Gorontalopost.co.id, LIMBOTO — Harapan masyarakat yang mendambakan kehadiran ruang rawat inap representatif di Rumah Sakit (RS) Hasri Ainun Habibie di Kabupaten Gorontalo pupus sudah.
Pasalnya, Proyek pembangunan ruang rawat inap dengan konstruksi lima lantai itu pekerjaannya sudah terhentu buntut adannya pemutusan kontrak terhadap pihak kontraktor yang mengerjakan proyek dibanderol dengan anggaran Rp 25.9 Miliar.
Pantauan Gorontalo Post, kondisi proyek pembangunan ruang rawat inap RS Ainun Habibie yang saat ini terbengkalai. Nampak dua Excavator masih berada di lokasi dan tidak ada aktivitas apapun. Yang sudah terbangun saat ini baru sebatas pondasi dan rangka besi tiang pencang, Kamis, (2/1/2025). Juga terdapat tumpukan material di sekitar pondasi.

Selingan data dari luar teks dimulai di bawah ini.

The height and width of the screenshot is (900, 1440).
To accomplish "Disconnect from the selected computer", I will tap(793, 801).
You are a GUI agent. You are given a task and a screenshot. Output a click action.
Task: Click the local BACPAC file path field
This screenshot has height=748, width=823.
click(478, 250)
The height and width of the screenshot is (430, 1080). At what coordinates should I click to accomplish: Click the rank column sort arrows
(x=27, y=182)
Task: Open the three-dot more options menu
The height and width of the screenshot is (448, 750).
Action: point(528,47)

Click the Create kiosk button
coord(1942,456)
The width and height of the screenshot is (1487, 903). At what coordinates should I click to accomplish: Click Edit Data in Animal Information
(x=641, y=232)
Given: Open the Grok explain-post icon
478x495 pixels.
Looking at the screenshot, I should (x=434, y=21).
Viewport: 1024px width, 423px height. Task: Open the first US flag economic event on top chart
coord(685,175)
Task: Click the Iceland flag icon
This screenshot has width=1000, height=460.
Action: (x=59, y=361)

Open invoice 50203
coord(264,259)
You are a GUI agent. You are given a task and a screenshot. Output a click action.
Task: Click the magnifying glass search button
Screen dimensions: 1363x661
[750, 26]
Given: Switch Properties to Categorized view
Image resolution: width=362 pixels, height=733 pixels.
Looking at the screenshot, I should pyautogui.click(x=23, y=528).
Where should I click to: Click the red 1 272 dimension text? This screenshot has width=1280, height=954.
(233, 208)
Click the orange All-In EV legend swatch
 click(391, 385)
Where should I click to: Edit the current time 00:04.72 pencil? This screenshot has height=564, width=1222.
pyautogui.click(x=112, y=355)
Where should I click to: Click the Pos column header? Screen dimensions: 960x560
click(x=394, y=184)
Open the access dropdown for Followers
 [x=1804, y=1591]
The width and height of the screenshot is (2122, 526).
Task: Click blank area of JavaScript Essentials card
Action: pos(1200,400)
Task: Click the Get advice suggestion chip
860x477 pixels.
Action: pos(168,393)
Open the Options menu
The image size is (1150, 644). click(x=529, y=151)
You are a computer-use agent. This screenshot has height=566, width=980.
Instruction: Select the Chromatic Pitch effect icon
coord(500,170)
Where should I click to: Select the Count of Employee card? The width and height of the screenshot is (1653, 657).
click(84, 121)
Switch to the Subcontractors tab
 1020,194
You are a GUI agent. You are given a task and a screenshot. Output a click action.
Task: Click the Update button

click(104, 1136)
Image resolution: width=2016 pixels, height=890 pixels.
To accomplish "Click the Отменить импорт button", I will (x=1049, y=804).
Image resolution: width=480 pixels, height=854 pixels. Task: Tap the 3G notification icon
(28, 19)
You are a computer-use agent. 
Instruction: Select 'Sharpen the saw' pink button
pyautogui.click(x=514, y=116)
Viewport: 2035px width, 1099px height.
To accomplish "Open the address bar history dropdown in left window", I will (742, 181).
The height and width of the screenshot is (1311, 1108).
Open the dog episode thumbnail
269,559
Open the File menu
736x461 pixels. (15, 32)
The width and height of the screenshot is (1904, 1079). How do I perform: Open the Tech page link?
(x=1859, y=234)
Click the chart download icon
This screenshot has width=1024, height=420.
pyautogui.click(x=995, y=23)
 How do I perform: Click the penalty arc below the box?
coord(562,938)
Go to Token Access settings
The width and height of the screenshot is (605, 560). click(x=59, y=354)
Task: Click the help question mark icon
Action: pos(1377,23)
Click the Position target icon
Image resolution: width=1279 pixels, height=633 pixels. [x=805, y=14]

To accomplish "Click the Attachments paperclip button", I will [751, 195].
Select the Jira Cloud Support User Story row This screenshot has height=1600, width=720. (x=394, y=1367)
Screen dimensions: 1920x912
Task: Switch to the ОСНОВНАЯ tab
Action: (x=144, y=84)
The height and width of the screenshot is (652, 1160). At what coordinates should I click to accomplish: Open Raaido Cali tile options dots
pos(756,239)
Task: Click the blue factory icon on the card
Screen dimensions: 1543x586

Direktur RS Hasri Ainun Habibie Fitriyanto Rajak saat dikonfirmasi, kamis (2/1/2025) mengungkapkan, pada perencanaan itu satu tower lima lantai, hanya anggaran dari Kemenkes itu baru untuk satu lantai operasional, tetapi secara struktur siap 5 lantai. Pelaksanaannya pun terhitung selama 225 hari kalender, terhitung sejak bulan 21 Mei hingga 31 desember 2024.
“Tetapi memang mulai pelaksanaanya tersebut baru pada bulan Juli, tertunda lama karena mereka menunggu uang muka untuk pembayaran tiang pancang,” ungkap Fitriyanto. Ditanyakan soal anggaran progres pondasi dan rangka besi tiang pancang telah habiskan anggaran sebesar Rp 4,7 M,Fitriyanto mengaku tidak mengetahui terkait teknis pembiayaan.
“Yang pasti pelaksanaan itu memang baru mulai dilaksanakan bulan Juli dan besi serta tiang pancangnya memang dipesan dari Surabaya, saat putus kontrak tersebut progress pembangunan baru sebesar 34.8 persen dari total yang ditenderkan,” tegas Fitriyanto.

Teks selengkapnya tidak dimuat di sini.